YOUR GOAL ->
Once the pictures are set aside, print the records that follow exactly as written.

RAW DATA ->

╔══

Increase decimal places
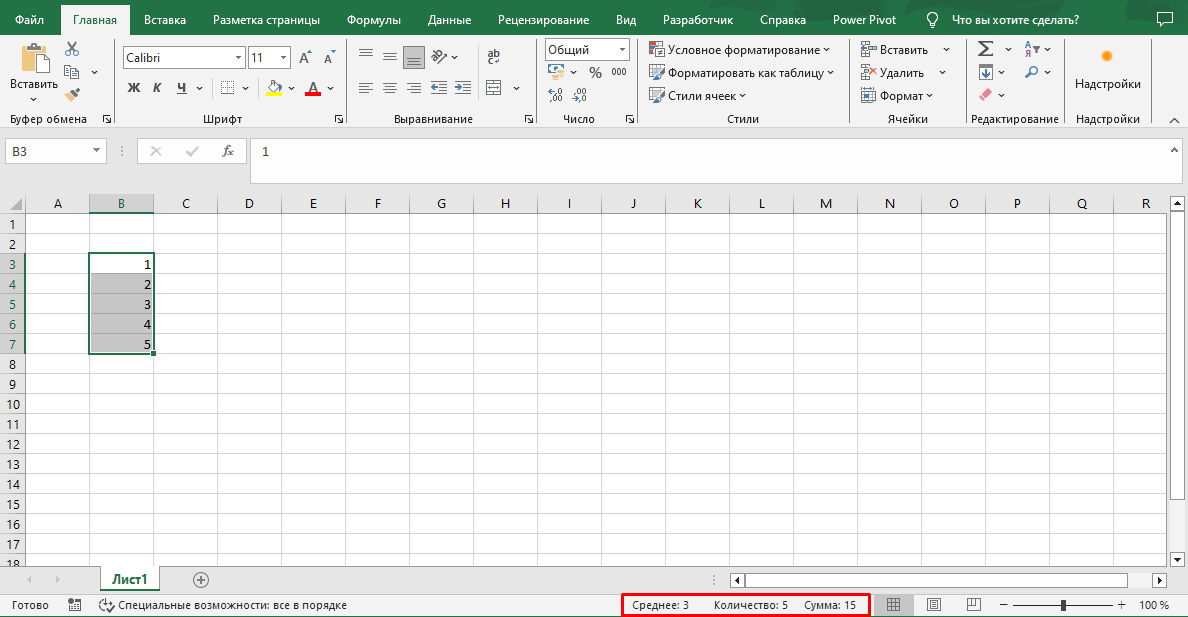1188x617 pixels. (556, 95)
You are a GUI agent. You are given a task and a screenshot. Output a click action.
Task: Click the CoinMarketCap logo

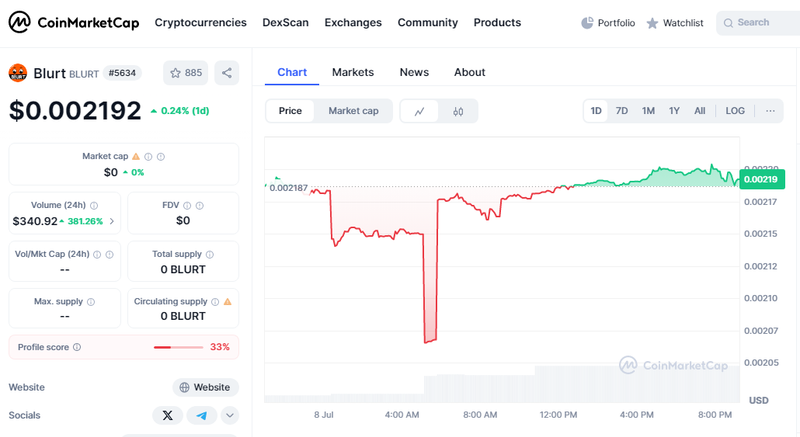click(74, 22)
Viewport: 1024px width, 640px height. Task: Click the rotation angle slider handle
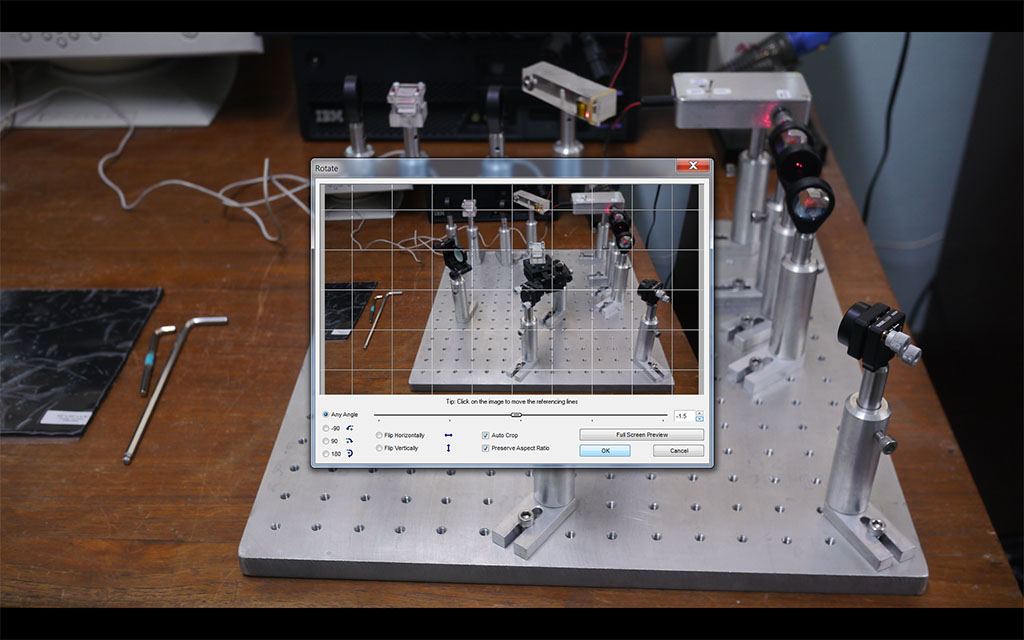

╚══

SOLUTION TO THIS TASK ->
Increase decimal places
1188x617 pixels. (556, 95)
You are a GUI agent. You are given a task and a screenshot. Output a click action.
Task: Click the CoinMarketCap logo

click(74, 22)
Viewport: 1024px width, 640px height. Task: Click the rotation angle slider handle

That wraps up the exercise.